ASSIGNED TASK:
Copy the records below exactly, leaving out every picture.
::: INFORMATION PROVIDED :::
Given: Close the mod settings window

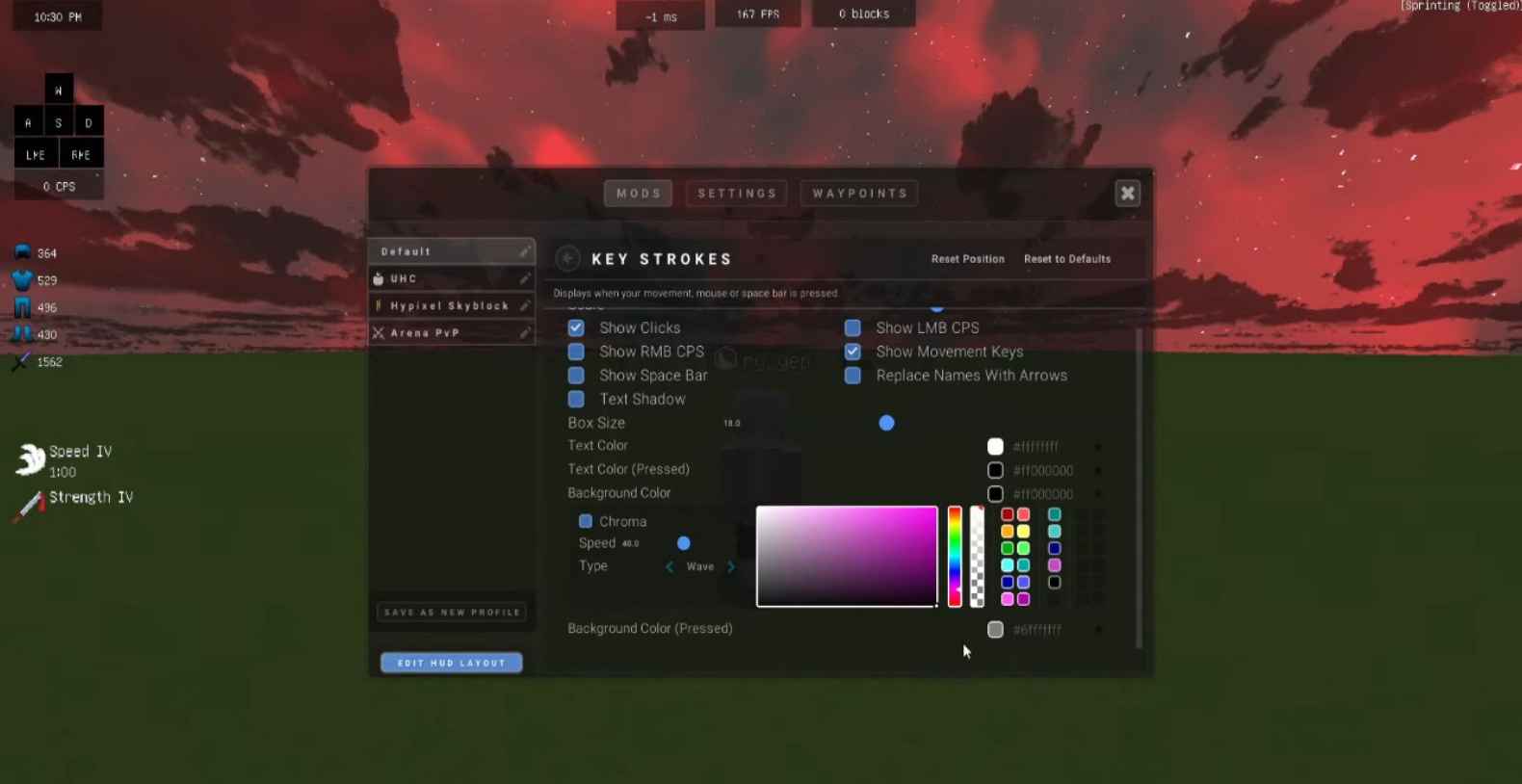Looking at the screenshot, I should [x=1127, y=194].
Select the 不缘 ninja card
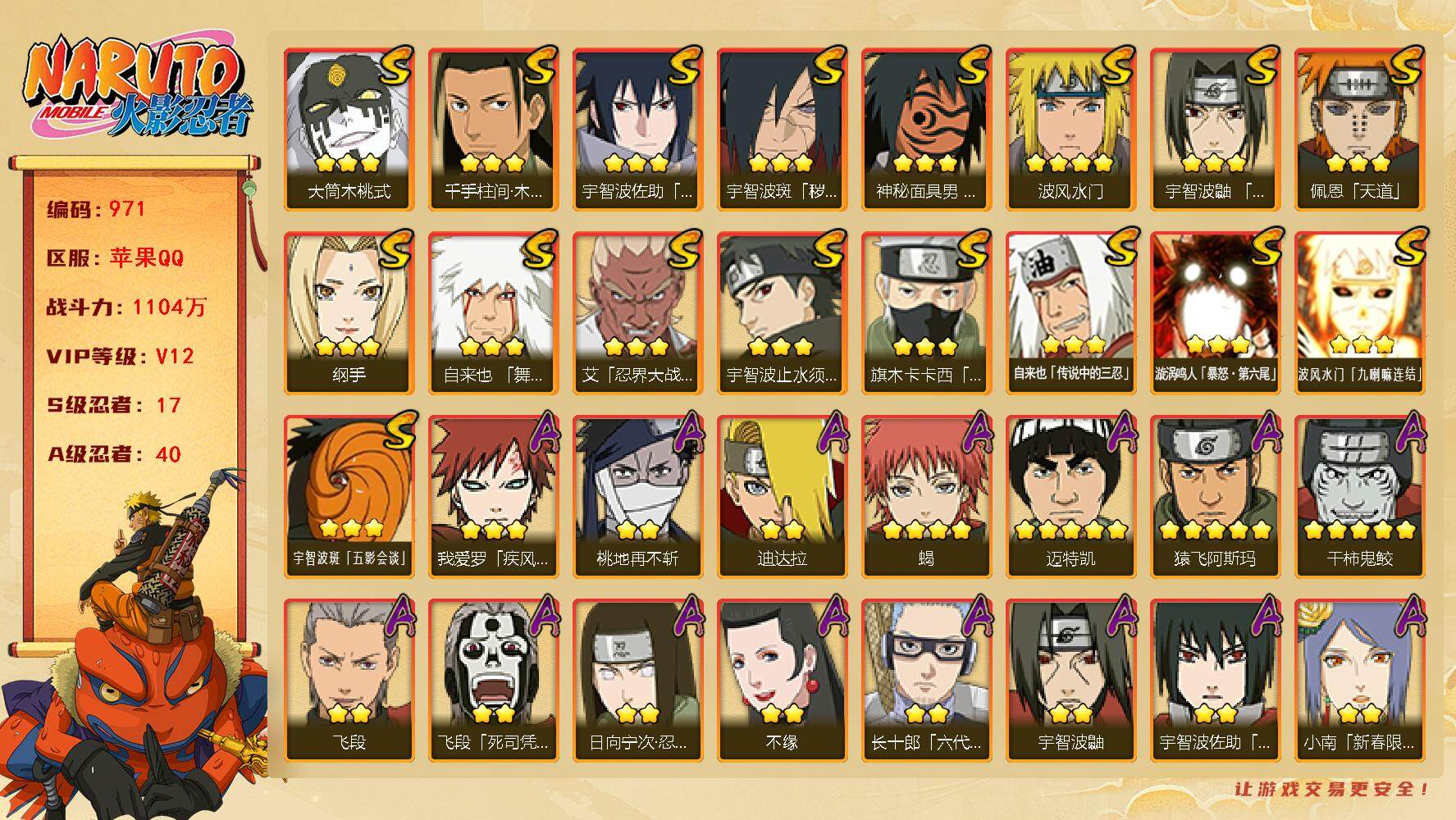 (783, 680)
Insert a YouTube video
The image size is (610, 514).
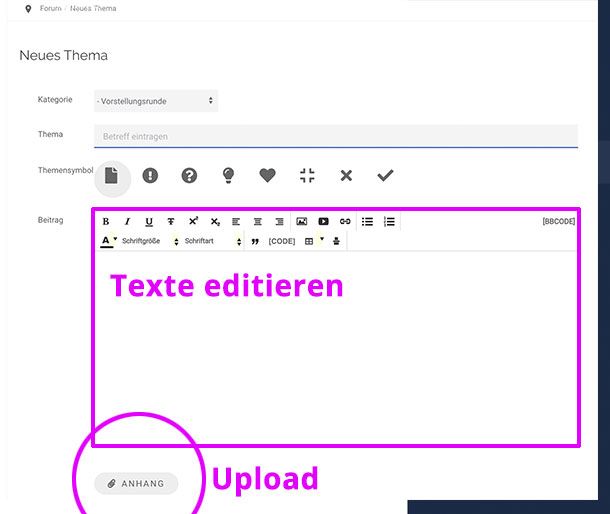pyautogui.click(x=323, y=222)
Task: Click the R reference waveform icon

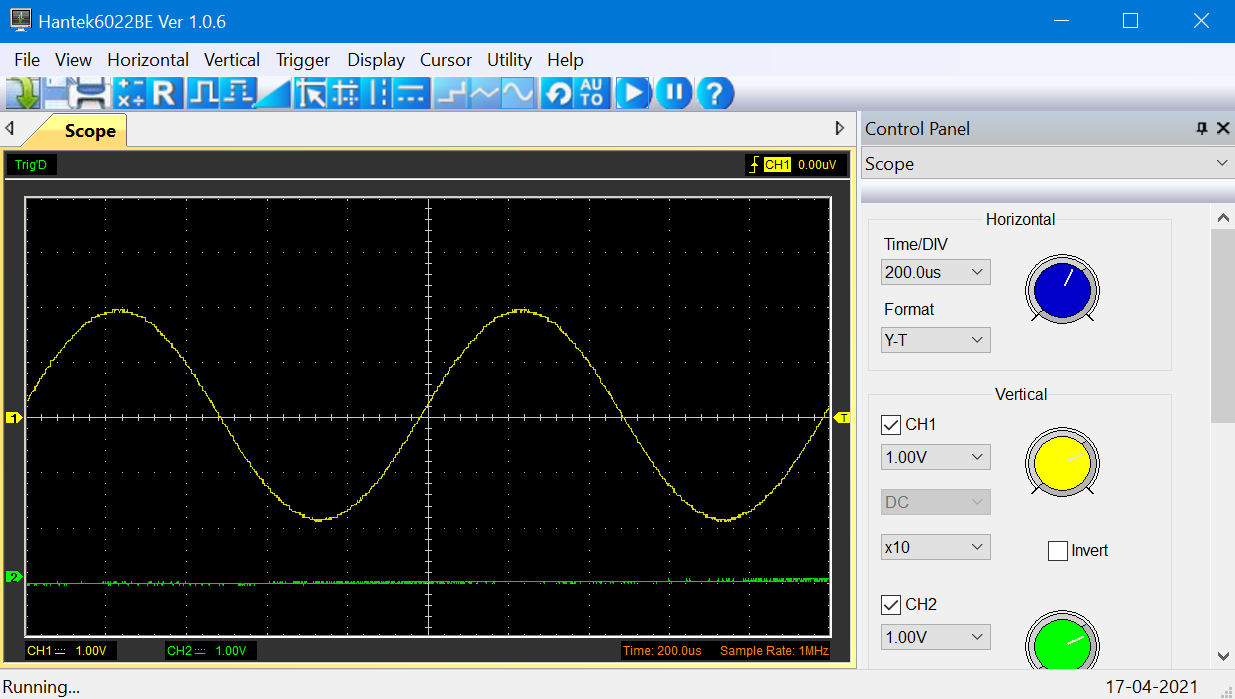Action: coord(164,94)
:::
TASK RESULT:
Given: Close the mod settings window

Looking at the screenshot, I should [x=1127, y=194].
Select the 不缘 ninja card
 (783, 680)
Insert a YouTube video
The image size is (610, 514).
pyautogui.click(x=323, y=222)
Task: Click the R reference waveform icon

Action: coord(164,94)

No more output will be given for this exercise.